Hook up culture is a problem…. when you’re doing it wrong.
Hookup culture is toxic? Not really.
Hookup culture or casual sex was always a thing. It may seem pretty new and rampant these days because we are loud about it and the naysayers don’t like it. They do have a point though. Casual sex can be confusing, risky and hurtful. It can mess with people’s self esteem and self worth. But that’s because people are doing it very wrong.
Hooking up, FWB and casual sex are all pretty much the same. It’s when there’s a sexual arrangement, sometimes it’s non monogamous and it’s non committal. There are actually benefits to hook up culture. Some are:
- Sexual experimentation
- Can be a way of learning yourself and what you like
- Teaches you what works for you in relationships
- Stress relieving
- No mind games
- Reduces shame of leaving a situation you don’t want to be in
- Increases well being because it just feels damn good
It sounds fun and convenient but there’s a problem. Relationships like this can create a false sense of security causing people to let their guard down. For example, not practicing safe sex.
There are a few more ways people fuck up in these arrangements. People can get so comfortable with their FWB that they forget about the emotional and physical boundaries that are required. We are not suggesting to be cold and heartless towards your sex partners. We are suggesting that you stop being heartless towards yourself.
Even though we are pro sluts here, some people use casual sex or hookups in a destructive way. Just like anything else in the world, it is very crucial to have a good relationship with yourself before jumping into these situations. Sex can make people extremely vulnerable. Having sex you regret can be way worse than being lonely and horny. So here are a few questions to ask yourself before engaging in these activities BELOW…
Questions to ask yourself first:
- Are you doing this in the hopes of finding a relationship? If you use casual sex as a tool to find a partner, you are doing it extremely wrong. Casual sex does not make the other person want to commit to you. You are basically having sex because you think that’s what others want you to do. You’re not doing it for you.
- Are you doing it for someone specific? Like we said in point #1, don’t do it because you want commitment from someone else. When you’re crushing on someone you want more than casual sex with but they aren’t on the same page, WALK AWAY. Don’t do it hoping they will eventually change their mind.
- Are you having casual sex because you’re lonely? Casual sex cannot cure loneliness. In fact, it only makes the feeling of loneliness way worse in the long run. Loneliness can be an illusion.

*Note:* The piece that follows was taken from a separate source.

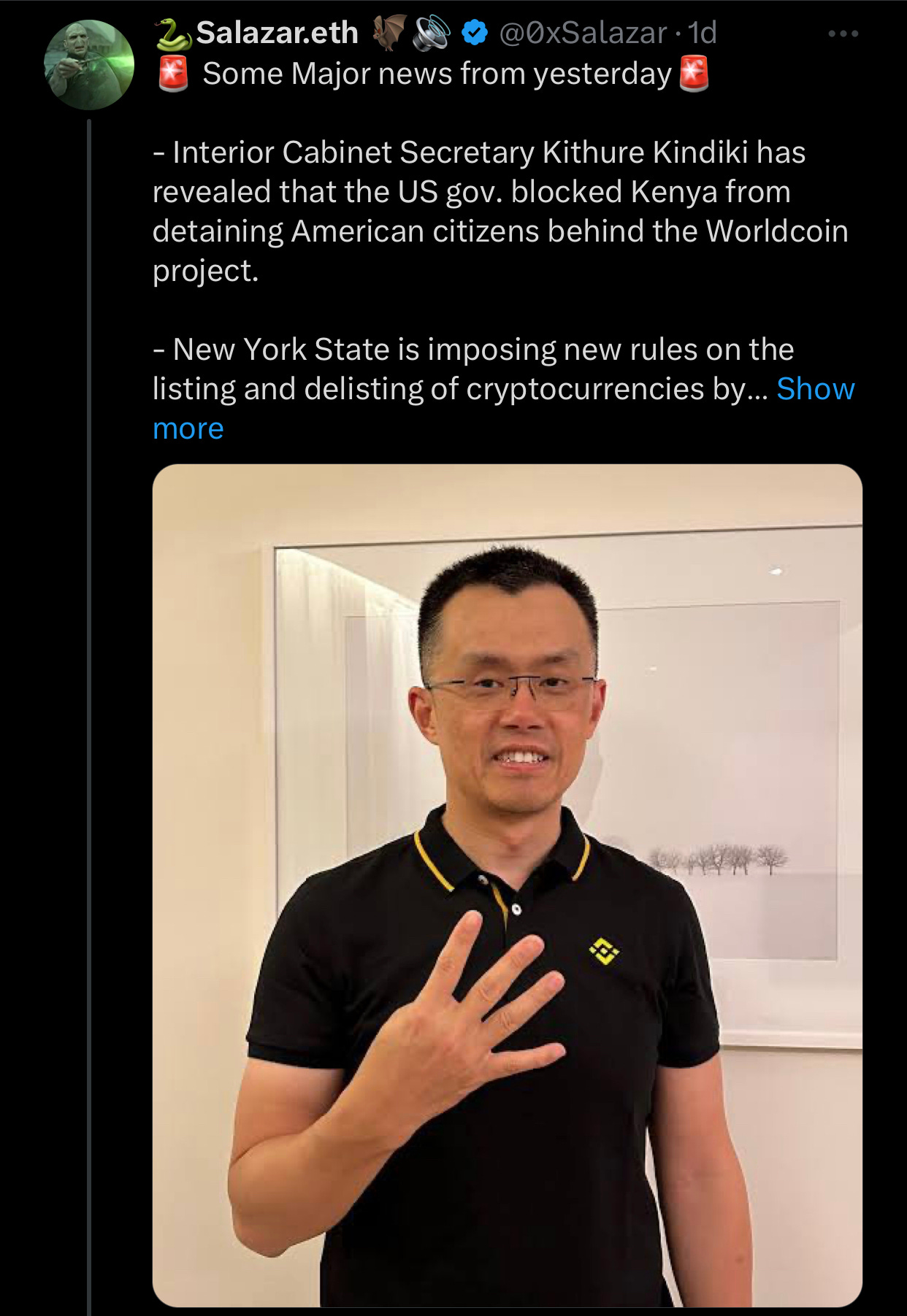907x1316 pixels.
Task: Click the green snake emoji beside the name
Action: pyautogui.click(x=174, y=34)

It is possible that you suffer from low self esteem and desperately need to seek validation from other via sex. If you’re someone who needs validation from others, you tend to do things that your authentic self does not align with, making it harder to get rid of the illusion of loneliness. Validation from others is a very temporary fix. Self validation is a cure.
If you said yes to any of these things, it’s time to delete your dating apps. Hookup culture is toxic for you Step back from the hookup culture for a while and find yourself. Maybe you should just stick to porn for now.
If you want something traditional, there is nothing wrong with that either. The only reason why it may seem like participating in hookup culture is the only option you have is because again, we are loud about it. You do have options and each option has both risks and rewards.
Traditional or not, always make sure of your sexual health is in a good condition and get tested.